C’est lors d’un entretien fameux avec Serge Daney[1] que Jean-Marie Straub lui livre cette conception de l’imaginaire cinématographique, lequel exige du cinéaste qu’il ne montre que des choses qu’il sait exister, celles qui lui font peur comme celles qu’il aime. Quand l’expérience passe dans l’image, quand les rêves passent dans la matière.
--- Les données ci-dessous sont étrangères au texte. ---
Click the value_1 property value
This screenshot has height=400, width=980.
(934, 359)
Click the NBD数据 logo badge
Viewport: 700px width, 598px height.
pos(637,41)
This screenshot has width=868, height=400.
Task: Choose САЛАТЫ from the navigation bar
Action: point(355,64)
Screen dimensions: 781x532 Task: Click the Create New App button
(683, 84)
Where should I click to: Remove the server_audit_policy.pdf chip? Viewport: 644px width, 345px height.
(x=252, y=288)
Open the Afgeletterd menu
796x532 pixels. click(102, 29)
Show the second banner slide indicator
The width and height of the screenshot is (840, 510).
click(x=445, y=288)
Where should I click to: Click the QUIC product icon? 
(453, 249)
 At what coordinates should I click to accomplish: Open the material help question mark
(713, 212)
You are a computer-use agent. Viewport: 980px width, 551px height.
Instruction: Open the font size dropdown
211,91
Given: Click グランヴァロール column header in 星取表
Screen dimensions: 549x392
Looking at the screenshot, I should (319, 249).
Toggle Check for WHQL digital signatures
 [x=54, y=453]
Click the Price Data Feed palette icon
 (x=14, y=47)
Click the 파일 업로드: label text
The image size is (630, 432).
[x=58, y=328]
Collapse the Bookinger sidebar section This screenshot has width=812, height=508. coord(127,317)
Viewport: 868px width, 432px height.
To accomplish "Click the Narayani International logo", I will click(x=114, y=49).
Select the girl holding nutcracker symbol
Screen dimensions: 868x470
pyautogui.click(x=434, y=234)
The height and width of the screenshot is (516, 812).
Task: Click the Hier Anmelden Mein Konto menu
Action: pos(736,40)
Deux ans plus tard, Daney reçoit Jean-Claude Brisseau dans la même émission[2], et semble un instant avoir oublié la leçon straubienne; il entonne ce refrain bien connu de Brisseau, celui du récit autobiographique (« Vous, enseignant de banlieue...»), lequel ne tarde pas à le rabrouer amicalement: « Non, ce n’est pas du tout ça, c’est simplement que je ne parle que de ce que je connais ». Il ne faut pas voir là la profession de foi un peu sotte de l’esthète en quête de la Vérité absolue mais, plus viscéralement, l’obsession d’un homme qui croit en la valeur de l’expérience individuelle, en la portée de sa transmission, et en la nécessité de cette transmission. C’est bien de cela que voulait parler Daney, en tournant autour de l’idée de “pédagogie”.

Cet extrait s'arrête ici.